ACTION ITEM: The line containing "You are a computer-use" marks the start of the required copy, which runs to the final line of the entries; return those lines exactly, without any pictures.

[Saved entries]
= = = = = = =

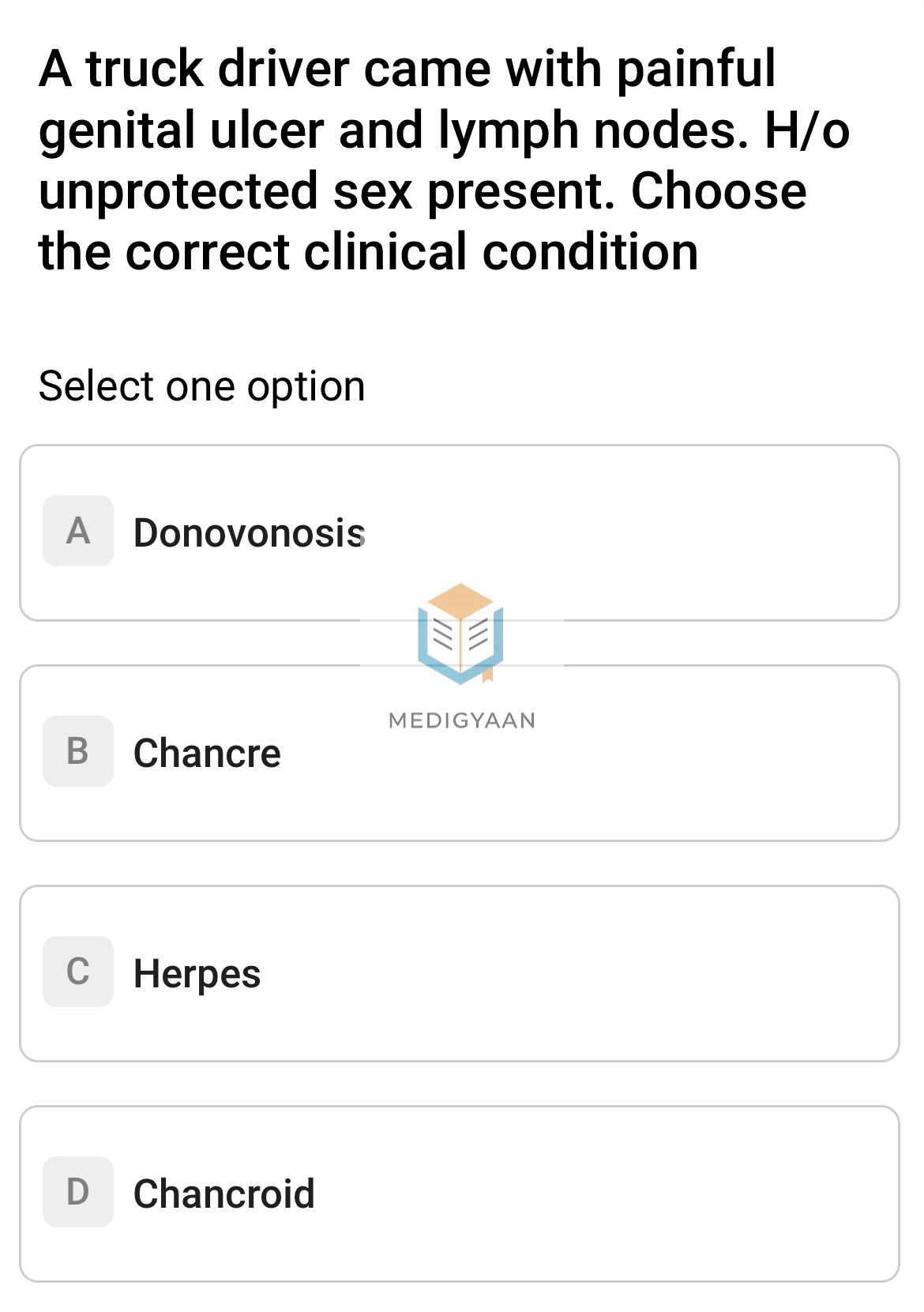The height and width of the screenshot is (1312, 924).
Task: Click the word 'painful' in the question
Action: tap(695, 69)
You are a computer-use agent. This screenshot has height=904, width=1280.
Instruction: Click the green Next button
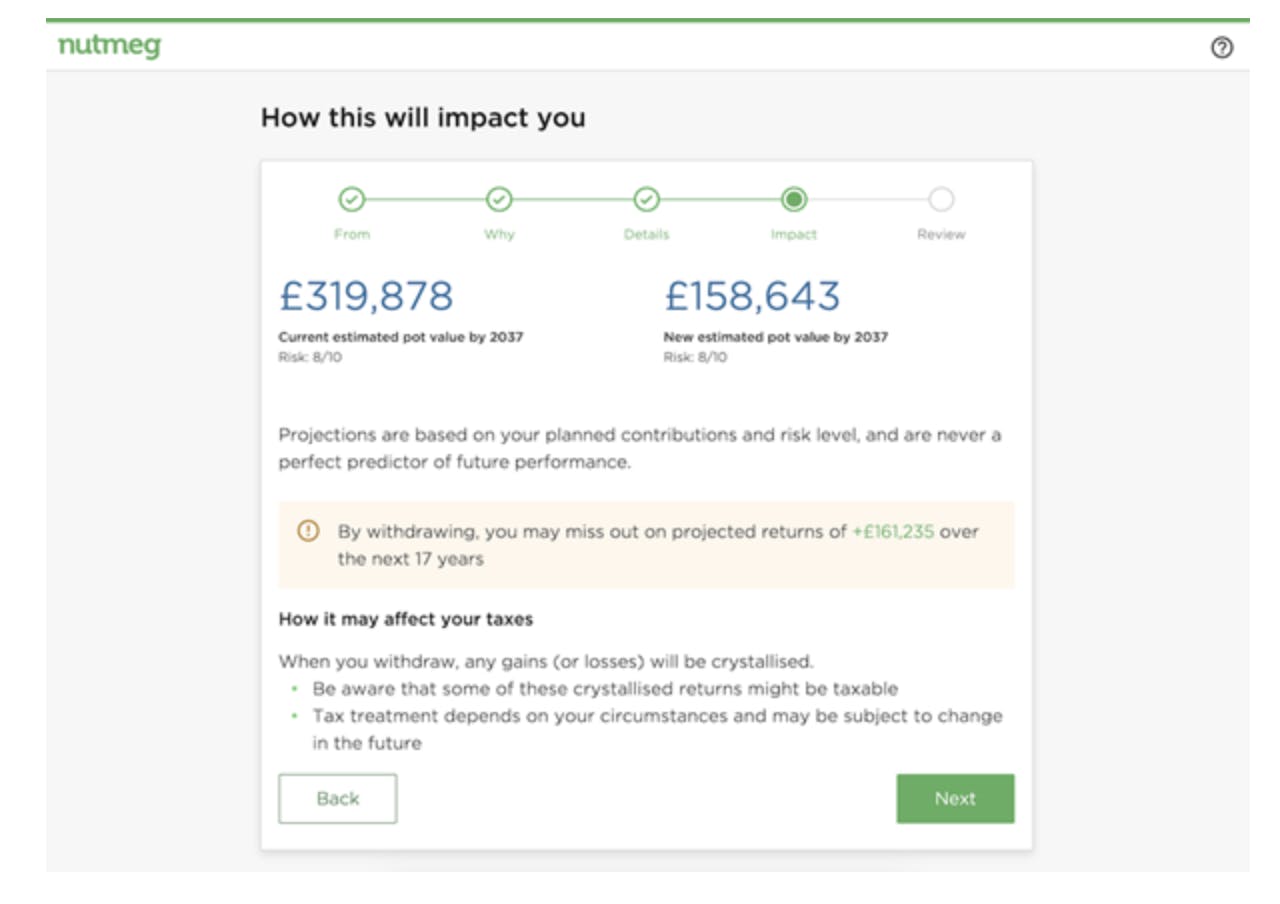[x=955, y=798]
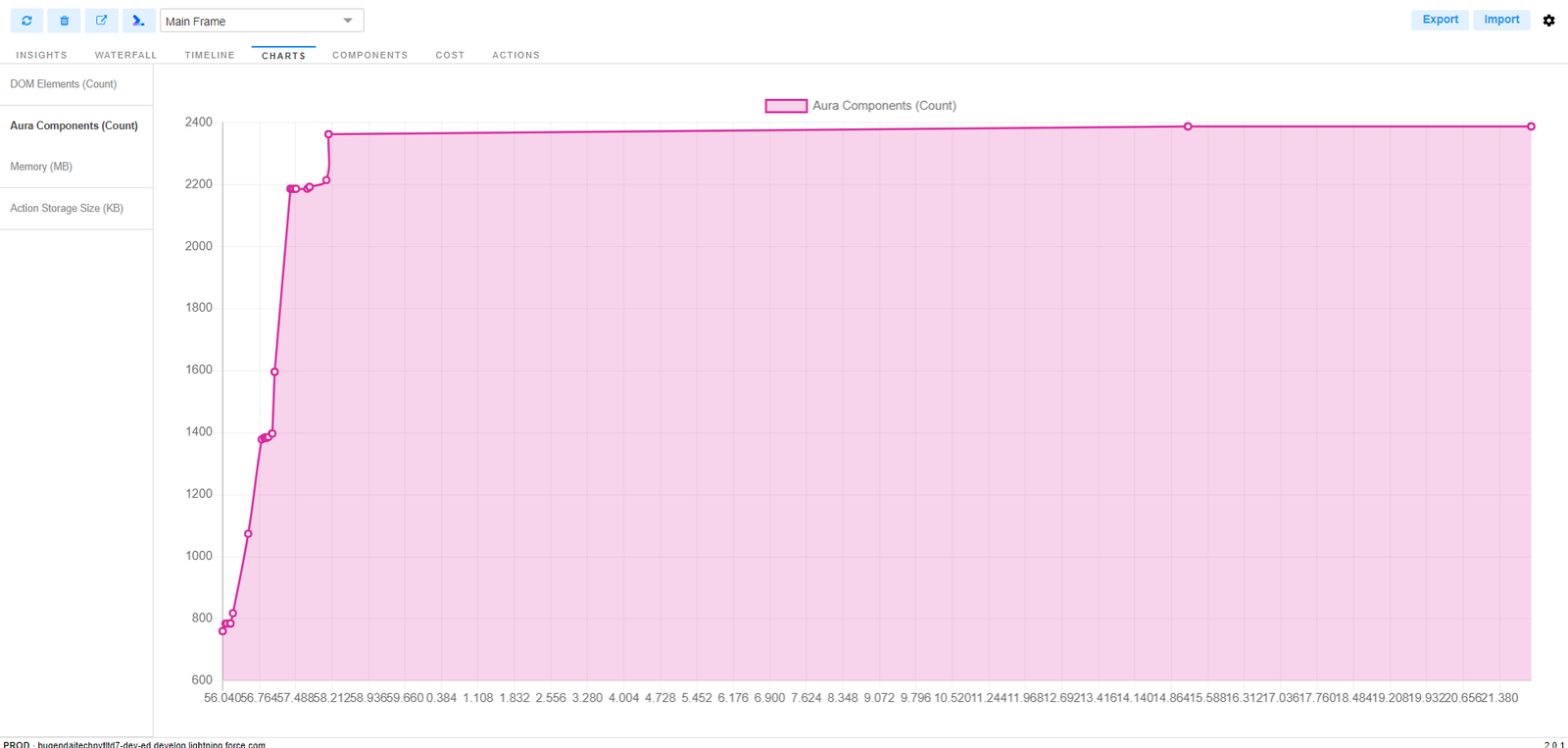Go to the Timeline tab
Screen dimensions: 1568x748
[210, 56]
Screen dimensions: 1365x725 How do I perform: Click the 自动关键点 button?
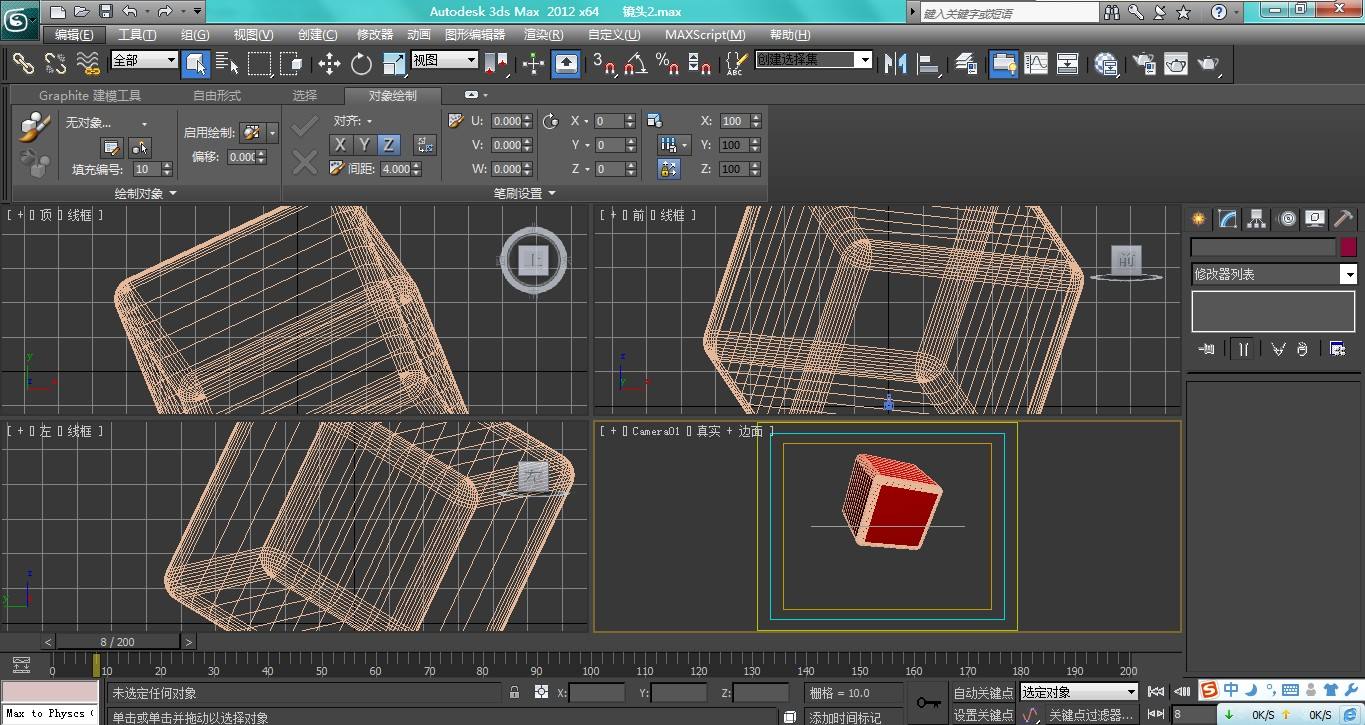983,692
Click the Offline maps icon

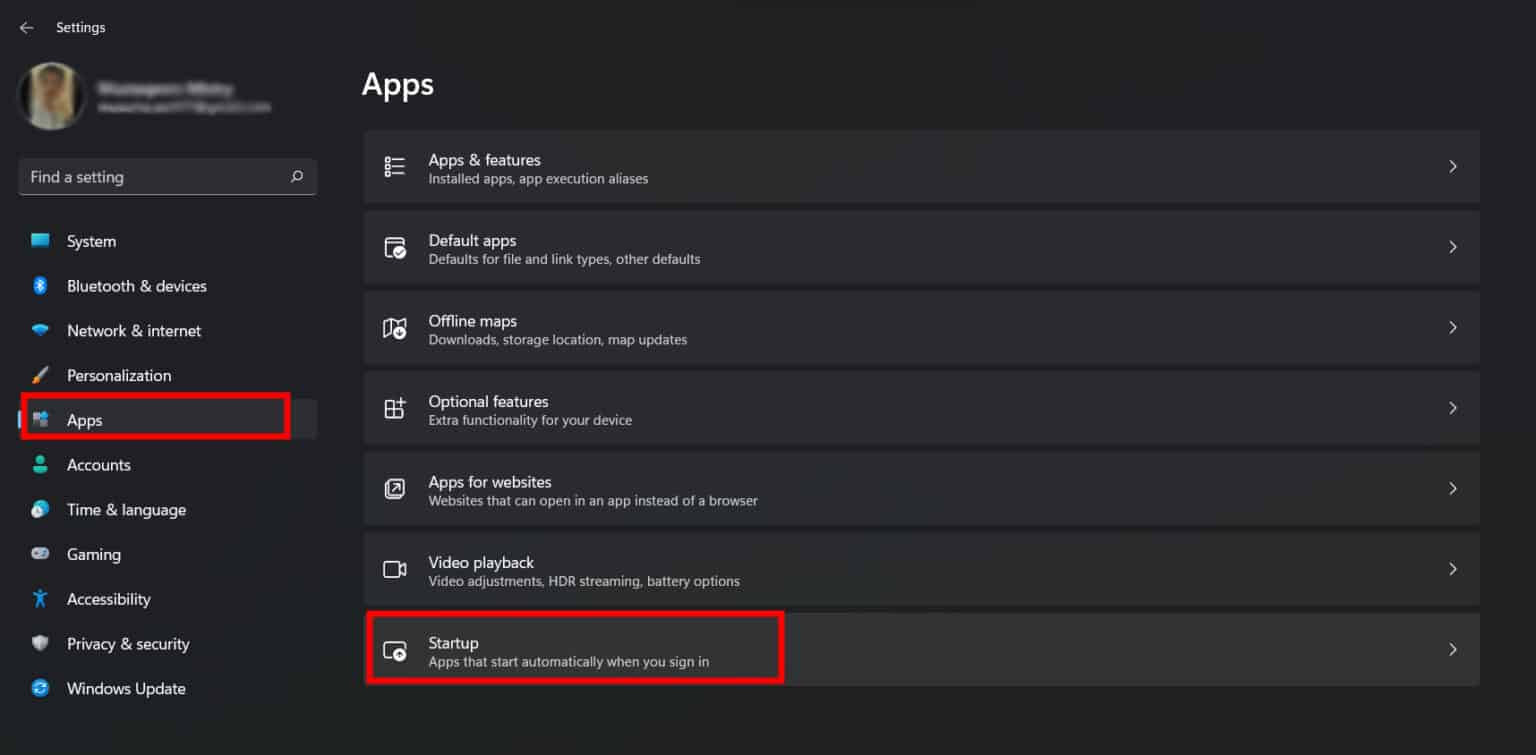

= = = = = = =

REPLY:
You are a computer-use agent. This screenshot has height=904, width=1280.
Instruction: Click the green Next button
[x=955, y=798]
Go to the Timeline tab
Screen dimensions: 1568x748
[210, 56]
Screen dimensions: 1365x725 How do I perform: Click the 自动关键点 button?
983,692
Click the Offline maps icon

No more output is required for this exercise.